相続のホームドクター30選

相続基本編 相続税と贈与税の税率構造「最低10%、最高55%の累進税率」


相談者


前々回、相続税は所得税・住民税同様、相続財産が多くなる程税率が高くなる「累進税率」を採用している、と言われましたが、どのような仕組みなのですか?


相続税のホームドクター


相続税は、富者の遺産の社会的配分機能がある、と言われていると言いましたが、そのために、最低税率を10%とし、遺産の額が多くなるに従って税率を次第に高くし、最高55%とする累進税率構造となっています。
税率構造と、税額算出のための速算表は表1の相続税の税率と速見表の通りです。

この表の使い方は、例えばある相続人に法定相続分によって配分された相続財産価額が八千万円とすると、表1により五千万円超一億円未満の税率30%を八千万円に乗じ、この額から七百万円を控除した一千七百万円が算出します。
この額は一千万円以下の部分については税率10%で百万円の税額、一千万円を超え、三千万円迄の二千万円の部分については15%税率で三百万円の税額、という様に以下、順次八千万に達するまで、各税率を乗じて算出した税額を合計すると千七百万円となり、同じ額となるので、速算表で計算するのが便利です。

この累進税率構造を採用している租税は、この他贈与税、所得税や地方税である個人の住民税(県民税、市民税)などの租税が累進税率を採用しています。


相談者


いま贈与税と言う言葉が出てきましたが、相続税を補完する税と聞いています。
贈与税の税率の仕組みを教えて下さい。


相続税のホームドクター


個人から贈与により、財産を貰ったときは贈与税が課税されることになっています。

一年間に贈与を受けた額から、基礎控除として百万円を控除した額に、第2表の贈与税(暦年課税)の速算表を適用して相続税の場合と同じ要領で税額を計算します。
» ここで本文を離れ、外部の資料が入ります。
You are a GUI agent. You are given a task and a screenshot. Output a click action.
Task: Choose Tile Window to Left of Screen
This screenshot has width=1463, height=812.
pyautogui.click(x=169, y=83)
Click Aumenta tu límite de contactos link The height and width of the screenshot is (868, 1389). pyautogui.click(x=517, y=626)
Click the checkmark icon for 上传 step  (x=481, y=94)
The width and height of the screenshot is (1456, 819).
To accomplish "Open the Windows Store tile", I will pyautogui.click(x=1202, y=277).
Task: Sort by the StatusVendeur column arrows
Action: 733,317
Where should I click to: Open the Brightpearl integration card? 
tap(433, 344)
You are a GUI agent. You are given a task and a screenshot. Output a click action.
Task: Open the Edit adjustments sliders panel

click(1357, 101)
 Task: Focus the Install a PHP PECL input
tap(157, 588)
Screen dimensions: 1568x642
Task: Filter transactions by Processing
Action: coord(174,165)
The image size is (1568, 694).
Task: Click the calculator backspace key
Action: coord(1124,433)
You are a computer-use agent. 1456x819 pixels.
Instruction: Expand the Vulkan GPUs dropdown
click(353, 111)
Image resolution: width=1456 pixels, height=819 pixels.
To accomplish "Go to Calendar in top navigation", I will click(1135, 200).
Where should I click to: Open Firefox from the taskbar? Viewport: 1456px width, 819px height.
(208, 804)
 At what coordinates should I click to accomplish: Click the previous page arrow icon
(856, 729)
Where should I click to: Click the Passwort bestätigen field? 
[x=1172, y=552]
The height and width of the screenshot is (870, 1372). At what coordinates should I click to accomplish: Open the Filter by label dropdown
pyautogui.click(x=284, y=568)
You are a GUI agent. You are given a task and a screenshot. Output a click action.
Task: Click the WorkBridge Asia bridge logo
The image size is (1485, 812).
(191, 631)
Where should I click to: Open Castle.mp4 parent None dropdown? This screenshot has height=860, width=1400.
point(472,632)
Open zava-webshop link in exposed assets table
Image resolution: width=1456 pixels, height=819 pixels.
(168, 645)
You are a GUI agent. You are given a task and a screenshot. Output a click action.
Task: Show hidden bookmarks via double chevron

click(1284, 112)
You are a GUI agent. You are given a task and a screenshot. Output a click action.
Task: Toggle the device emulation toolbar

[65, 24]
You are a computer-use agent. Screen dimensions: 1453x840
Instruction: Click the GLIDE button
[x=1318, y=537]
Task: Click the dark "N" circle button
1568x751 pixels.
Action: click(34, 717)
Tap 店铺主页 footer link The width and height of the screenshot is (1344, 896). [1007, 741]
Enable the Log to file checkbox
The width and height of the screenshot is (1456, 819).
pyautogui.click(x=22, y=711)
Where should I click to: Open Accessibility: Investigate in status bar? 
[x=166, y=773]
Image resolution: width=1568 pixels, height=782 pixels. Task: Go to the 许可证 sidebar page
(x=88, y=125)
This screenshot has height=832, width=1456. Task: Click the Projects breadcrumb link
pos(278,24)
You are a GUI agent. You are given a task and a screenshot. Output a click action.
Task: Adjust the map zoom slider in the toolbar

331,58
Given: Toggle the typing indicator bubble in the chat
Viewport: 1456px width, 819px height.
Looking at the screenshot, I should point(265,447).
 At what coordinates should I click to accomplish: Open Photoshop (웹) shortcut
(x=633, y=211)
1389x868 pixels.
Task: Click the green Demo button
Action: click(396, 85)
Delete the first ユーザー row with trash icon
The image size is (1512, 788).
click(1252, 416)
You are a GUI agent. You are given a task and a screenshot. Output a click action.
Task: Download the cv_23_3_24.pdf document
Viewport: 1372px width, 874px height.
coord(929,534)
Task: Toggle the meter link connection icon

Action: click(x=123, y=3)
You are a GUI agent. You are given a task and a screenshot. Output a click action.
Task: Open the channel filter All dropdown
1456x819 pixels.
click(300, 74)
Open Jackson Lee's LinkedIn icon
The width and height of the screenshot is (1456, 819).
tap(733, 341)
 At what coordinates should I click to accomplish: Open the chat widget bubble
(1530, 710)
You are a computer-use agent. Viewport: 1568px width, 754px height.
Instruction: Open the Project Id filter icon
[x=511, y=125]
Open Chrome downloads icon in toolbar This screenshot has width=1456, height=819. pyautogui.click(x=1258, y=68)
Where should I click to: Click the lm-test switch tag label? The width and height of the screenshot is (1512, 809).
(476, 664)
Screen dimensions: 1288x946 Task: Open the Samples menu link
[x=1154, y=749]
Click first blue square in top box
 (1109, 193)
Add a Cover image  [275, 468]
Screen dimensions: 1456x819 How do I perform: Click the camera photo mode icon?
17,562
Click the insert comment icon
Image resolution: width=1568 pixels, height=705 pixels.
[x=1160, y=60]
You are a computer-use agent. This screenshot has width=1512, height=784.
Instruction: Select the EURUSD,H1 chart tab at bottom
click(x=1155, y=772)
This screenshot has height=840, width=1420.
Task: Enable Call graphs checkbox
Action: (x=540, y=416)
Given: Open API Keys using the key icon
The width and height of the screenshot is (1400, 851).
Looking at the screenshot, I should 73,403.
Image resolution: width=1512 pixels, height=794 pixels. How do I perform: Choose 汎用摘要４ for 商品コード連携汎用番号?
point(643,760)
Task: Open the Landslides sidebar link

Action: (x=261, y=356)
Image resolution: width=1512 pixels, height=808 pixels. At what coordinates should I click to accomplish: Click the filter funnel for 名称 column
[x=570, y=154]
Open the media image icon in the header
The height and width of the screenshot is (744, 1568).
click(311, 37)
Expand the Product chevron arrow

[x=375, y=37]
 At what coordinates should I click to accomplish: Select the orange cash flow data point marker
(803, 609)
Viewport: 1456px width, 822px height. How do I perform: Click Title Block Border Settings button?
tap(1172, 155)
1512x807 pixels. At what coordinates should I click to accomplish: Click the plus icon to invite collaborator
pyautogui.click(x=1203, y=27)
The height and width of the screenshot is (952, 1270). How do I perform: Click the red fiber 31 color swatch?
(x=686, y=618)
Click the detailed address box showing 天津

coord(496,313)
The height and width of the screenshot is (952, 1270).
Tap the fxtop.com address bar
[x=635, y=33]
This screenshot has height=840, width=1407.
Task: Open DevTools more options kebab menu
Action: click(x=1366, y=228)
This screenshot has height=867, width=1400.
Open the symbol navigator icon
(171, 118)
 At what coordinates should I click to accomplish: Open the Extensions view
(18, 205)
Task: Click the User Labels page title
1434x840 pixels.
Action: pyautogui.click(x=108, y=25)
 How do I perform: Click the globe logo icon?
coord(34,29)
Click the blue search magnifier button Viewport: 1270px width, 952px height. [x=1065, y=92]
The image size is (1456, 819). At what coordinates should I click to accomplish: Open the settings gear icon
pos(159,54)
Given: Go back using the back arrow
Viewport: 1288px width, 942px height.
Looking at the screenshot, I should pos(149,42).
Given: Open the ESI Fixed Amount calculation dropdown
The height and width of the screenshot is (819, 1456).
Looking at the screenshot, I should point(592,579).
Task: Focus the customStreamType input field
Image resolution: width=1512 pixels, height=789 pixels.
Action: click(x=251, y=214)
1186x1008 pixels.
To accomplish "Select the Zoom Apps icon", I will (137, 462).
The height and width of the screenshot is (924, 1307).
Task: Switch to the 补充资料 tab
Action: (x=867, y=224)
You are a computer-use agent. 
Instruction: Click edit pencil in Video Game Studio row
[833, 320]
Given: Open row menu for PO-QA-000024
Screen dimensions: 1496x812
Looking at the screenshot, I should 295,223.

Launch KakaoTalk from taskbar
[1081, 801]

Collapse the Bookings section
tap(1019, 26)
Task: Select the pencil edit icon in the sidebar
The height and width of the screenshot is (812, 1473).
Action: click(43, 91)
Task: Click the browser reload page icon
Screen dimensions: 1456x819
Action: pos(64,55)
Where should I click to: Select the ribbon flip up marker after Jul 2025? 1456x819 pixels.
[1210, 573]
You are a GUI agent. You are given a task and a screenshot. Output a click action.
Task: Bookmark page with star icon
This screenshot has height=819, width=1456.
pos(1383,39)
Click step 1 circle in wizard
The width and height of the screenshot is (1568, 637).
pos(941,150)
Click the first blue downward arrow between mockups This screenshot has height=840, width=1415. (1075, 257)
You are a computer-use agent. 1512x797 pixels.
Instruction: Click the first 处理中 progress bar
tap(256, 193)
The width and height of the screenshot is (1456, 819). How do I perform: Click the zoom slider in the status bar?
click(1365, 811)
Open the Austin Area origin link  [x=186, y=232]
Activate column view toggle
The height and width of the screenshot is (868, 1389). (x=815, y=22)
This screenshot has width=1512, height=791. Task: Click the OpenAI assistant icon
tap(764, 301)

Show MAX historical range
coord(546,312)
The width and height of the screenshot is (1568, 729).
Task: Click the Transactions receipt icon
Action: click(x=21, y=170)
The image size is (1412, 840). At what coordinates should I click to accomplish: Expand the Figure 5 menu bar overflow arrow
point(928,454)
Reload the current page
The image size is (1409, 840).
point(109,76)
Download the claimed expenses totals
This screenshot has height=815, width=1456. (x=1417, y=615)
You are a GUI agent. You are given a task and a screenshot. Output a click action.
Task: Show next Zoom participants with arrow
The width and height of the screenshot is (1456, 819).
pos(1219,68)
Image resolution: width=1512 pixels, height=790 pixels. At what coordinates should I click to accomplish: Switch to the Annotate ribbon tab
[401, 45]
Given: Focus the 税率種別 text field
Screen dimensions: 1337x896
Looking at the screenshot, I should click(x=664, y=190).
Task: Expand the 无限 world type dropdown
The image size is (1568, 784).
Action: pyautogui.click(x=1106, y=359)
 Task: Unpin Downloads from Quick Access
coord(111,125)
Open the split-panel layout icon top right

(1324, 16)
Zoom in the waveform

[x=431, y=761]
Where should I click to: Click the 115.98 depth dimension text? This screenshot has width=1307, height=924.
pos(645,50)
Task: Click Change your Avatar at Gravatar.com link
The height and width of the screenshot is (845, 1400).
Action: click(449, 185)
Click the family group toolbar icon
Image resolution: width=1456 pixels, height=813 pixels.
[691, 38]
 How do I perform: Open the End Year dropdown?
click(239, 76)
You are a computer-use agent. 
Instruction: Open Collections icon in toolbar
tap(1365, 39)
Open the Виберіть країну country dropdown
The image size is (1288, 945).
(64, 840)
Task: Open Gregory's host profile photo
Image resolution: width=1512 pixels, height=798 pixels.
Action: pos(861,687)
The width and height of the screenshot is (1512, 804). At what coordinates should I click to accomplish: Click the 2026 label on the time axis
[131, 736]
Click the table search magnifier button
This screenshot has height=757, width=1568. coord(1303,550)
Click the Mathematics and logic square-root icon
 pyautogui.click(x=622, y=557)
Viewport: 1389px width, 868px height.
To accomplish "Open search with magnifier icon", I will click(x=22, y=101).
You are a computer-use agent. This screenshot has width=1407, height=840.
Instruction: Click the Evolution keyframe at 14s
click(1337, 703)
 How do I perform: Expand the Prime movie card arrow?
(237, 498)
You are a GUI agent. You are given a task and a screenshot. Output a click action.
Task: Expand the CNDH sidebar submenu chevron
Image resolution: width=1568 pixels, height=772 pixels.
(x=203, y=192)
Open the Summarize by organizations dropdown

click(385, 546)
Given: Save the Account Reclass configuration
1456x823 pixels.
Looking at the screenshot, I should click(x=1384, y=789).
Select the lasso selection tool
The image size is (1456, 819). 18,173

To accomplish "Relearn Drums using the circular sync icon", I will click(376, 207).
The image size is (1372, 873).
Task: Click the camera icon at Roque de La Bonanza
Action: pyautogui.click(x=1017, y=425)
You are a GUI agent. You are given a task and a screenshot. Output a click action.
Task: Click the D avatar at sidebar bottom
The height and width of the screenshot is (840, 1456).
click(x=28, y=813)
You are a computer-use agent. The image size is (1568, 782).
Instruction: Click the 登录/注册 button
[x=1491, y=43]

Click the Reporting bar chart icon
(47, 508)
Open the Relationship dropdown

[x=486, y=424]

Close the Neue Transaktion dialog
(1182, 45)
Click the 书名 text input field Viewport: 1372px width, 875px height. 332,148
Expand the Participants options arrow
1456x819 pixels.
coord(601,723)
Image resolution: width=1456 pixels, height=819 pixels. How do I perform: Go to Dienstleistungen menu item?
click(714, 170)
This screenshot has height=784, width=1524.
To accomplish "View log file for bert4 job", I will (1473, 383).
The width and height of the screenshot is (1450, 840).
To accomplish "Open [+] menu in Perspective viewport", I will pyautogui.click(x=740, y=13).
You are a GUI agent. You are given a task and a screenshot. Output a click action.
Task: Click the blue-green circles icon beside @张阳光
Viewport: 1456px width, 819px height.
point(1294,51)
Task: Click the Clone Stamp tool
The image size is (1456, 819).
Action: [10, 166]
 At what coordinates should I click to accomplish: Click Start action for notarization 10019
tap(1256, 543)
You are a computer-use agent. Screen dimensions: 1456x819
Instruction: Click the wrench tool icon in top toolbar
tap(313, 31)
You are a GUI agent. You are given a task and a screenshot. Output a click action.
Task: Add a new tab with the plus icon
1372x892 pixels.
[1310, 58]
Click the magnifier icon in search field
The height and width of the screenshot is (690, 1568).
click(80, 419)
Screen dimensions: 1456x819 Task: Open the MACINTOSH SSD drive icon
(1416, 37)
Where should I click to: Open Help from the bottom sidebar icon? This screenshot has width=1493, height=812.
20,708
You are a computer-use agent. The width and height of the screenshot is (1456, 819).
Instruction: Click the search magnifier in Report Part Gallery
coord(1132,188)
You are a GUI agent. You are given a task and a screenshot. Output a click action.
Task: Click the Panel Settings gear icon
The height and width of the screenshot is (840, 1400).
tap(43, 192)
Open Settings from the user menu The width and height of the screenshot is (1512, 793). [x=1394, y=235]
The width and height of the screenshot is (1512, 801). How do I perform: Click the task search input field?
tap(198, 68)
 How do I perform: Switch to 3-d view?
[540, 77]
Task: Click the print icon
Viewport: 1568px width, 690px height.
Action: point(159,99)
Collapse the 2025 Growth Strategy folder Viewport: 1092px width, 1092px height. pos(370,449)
表2を見ると贈与税の累進税率は、相続税に比べ、はるかにキツイ構造なのが分かります。

ここで宿題です。先程の八千万を相続ではなく、歴年精算課税贈与で貰ったとしたら、贈与税はいくらになりますか。

これは、歴年精算課税と言われる従来の贈与税の税率で、平成十五年に創設された相続時精算課税を選択した場合の贈与では非課税限度を超える額に対して、一率20%で課税されます。


表1 相続税の税率と早見表(平成27年1月1日以降の相続・遺贈分)
表2 贈与税(暦年課税)の速算表(平成27年1月1日以降)

(注)20歳以上の者が直系尊属から受ける贈与(死因贈与を除く)に適用。
なお、特例税率の適用を受ける場合には、贈与税の申告書(期限後申告書及び修正申告書を含む。)又は更正の請求書に本特例の適用を受ける旨を記載し、贈与税の額の計算に関する明細書及び贈与により財産を取得した者の戸籍謄本又は抄本その他の書類(贈与税の配偶者控除額及び基礎控除額を差し引いた後の課税額が300万円以下である場合には、この書類の提出は必要ありません)でその者の氏名、生年月日並びにその者が当該贈与した者の直系卑属に該当することを証する書類を添付する必要があります。(措規23の5の5)


※平成30年4月1日現在の法令に基づいて作成しております。